**PAGE**:
We define a data collator to pad the multiple choices

In [None]:
from dataclasses import dataclass
from transformers.tokenization_utils_base import PreTrainedTokenizerBase, PaddingStrategy
from typing import Optional, Union
import torch

#Adapted from https://huggingface.co/docs/transformers/tasks/multiple_choice
@dataclass
class DataCollatorForMultipleChoice:

    tokenizer: PreTrainedTokenizerBase

    padding: Union[bool, str, PaddingStrategy] = True

    max_length: Optional[int] = None

    pad_to_multiple_of: Optional[int] = None

    def __call__(self, features):
        label_name = "label"
        labels = [feature.pop(label_name) for feature in features]
        batch_size = len(features)
        num_choices = len(features[0]["input_ids"])
        flattened_features = [
            [{k: v[i] for k, v in feature.items()} for i in range(num_choices)] for feature in features
        ]
        flattened_features = sum(flattened_features, [])

        batch = self.tokenizer.pad(
            flattened_features,
            padding=self.padding,
            max_length=self.max_length,
            pad_to_multiple_of=self.pad_to_multiple_of,
            return_tensors="pt",
        )
        batch = {k: v.view(batch_size, num_choices, -1) for k, v in batch.items()}
        batch["labels"] = torch.tensor(labels, dtype=torch.int64)
        return batch

Define metrics for evaluation

In [None]:
import evaluate

accuracy = evaluate.load("accuracy")
import numpy as np


def compute_metrics(eval_pred):
    predictions, labels = eval_pred
    predictions = np.argmax(predictions, axis=1)
    return accuracy.compute(predictions=predictions, references=labels)


from transformers import AutoModelForMultipleChoice, TrainingArguments, Trainer

model = AutoModelForMultipleChoice.from_pretrained("distilbert-base-cased")

Setup training arguments

In [None]:
training_args = TrainingArguments(
    output_dir="medqa_model",
    evaluation_strategy="epoch",
    save_strategy="epoch",
    load_best_model_at_end=True,
    learning_rate=5e-5,
    per_device_train_batch_size=4,
    per_device_eval_batch_size=4,
    num_train_epochs=6,
    weight_decay=0.01,
)

trainer = Trainer(
    model=model,
    args=training_args,
    train_dataset=tokenized_dataset["train"],
    eval_dataset=tokenized_dataset["validation"],
    tokenizer=tokenizer,
    data_collator=DataCollatorForMultipleChoice(tokenizer=tokenizer),
    compute_metrics=compute_metrics,
)

**EXTRACTED INFORMATION**:
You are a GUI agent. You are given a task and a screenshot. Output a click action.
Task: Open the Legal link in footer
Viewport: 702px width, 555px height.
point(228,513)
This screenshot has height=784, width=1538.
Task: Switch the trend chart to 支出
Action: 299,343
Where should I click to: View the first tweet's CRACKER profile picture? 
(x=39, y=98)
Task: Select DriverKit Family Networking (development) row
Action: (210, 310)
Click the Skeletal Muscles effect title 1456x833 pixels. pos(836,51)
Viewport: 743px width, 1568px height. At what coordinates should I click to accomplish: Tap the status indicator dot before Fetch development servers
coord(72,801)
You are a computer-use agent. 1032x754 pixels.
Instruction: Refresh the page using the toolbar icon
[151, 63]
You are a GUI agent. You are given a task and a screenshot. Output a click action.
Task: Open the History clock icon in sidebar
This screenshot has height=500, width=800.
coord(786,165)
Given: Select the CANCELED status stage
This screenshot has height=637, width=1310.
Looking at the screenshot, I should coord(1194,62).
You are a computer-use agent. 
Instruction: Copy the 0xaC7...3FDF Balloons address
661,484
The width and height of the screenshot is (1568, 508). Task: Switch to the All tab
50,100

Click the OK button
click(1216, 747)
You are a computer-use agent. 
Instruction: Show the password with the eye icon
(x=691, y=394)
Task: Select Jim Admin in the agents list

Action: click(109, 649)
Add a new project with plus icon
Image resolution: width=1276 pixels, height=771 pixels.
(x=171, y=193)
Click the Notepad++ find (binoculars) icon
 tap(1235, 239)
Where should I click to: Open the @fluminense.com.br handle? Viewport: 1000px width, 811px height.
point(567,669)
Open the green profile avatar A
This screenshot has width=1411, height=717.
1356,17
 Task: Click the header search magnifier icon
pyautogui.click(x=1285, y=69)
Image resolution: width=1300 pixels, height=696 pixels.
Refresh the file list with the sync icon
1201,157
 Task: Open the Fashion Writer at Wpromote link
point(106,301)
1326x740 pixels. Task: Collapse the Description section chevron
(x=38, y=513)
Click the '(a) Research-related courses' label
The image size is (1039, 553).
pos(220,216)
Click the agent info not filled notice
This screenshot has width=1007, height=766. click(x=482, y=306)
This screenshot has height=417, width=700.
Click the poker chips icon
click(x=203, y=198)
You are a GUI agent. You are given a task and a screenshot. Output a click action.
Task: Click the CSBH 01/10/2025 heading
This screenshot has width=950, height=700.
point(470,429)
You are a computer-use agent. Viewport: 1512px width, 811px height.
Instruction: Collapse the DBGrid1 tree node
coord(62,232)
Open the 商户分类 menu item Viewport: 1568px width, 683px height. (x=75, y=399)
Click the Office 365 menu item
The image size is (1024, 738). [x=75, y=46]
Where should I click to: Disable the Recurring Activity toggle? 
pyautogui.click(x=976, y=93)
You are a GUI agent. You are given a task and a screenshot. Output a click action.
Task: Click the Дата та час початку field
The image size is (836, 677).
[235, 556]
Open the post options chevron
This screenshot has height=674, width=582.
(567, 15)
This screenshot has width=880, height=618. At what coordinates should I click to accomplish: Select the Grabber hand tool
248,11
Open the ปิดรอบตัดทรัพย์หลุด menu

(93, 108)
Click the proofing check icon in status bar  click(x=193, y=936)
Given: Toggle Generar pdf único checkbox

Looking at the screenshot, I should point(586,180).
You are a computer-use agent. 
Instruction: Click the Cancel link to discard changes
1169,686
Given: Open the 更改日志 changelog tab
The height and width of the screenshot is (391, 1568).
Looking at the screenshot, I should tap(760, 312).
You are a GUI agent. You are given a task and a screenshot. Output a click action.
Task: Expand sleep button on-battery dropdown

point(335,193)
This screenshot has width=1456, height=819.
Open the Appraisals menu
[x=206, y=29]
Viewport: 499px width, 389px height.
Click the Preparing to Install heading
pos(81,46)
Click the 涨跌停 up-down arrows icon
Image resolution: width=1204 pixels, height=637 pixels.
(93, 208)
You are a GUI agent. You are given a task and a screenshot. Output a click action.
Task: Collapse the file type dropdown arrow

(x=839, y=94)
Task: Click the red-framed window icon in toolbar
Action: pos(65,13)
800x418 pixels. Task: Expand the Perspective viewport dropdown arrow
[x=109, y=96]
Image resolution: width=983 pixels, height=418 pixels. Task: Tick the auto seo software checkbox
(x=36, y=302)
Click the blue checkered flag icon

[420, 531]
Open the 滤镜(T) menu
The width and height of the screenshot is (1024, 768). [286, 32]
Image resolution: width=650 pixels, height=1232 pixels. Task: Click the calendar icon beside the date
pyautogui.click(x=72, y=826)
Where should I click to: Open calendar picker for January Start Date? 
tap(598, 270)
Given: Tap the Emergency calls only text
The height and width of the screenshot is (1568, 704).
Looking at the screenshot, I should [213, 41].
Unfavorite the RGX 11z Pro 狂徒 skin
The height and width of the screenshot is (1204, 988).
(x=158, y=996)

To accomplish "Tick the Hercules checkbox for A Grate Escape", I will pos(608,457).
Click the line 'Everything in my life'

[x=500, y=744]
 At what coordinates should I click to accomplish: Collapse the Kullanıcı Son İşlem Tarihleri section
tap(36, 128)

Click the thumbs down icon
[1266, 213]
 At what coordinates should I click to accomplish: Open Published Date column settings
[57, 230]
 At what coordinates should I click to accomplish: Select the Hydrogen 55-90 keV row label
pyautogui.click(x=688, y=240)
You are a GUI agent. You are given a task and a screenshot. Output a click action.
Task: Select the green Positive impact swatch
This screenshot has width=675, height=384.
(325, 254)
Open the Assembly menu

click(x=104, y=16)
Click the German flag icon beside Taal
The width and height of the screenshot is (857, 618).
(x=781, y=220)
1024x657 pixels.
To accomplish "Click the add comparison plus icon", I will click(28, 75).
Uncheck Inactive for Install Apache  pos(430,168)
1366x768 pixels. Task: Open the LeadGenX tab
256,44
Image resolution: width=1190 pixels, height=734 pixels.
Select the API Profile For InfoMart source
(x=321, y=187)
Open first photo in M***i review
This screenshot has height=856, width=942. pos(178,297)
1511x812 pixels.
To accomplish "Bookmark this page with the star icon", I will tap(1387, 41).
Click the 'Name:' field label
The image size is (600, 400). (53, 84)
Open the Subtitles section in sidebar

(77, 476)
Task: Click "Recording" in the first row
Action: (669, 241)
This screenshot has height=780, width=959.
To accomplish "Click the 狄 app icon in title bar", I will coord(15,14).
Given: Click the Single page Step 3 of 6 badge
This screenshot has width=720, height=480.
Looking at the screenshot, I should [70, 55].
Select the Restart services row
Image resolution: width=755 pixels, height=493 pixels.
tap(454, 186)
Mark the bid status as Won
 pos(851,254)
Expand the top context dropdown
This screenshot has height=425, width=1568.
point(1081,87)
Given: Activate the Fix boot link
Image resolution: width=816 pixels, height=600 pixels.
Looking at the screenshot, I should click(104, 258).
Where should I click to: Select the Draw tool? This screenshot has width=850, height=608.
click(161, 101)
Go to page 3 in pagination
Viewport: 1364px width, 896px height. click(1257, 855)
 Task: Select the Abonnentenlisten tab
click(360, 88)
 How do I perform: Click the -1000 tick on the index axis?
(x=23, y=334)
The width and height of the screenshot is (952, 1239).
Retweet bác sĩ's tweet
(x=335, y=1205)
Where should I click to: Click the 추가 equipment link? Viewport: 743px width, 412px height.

**EXERCISE INSTRUCTIONS**:
1 – Answer these questions using the notebook:
(a) What default value does the data collator assign to its padding field?
(b) Which pretrained checkpoint is loaded for the multiple-choice model?
(c) How many training epochs are set in the training arguments?
2 – Reproduce word for word the portion of the notebook from "Define metrics for" up to and including "predictions = np.argmax(predictions, axis=1)".

**ANSWERS PROVIDED**:
1 –
(a) True
(b) "distilbert-base-cased"
(c) 6

2 –
Define metrics for evaluation

In [None]:
import evaluate

accuracy = evaluate.load("accuracy")
import numpy as np


def compute_metrics(eval_pred):
    predictions, labels = eval_pred
    predictions = np.argmax(predictions, axis=1)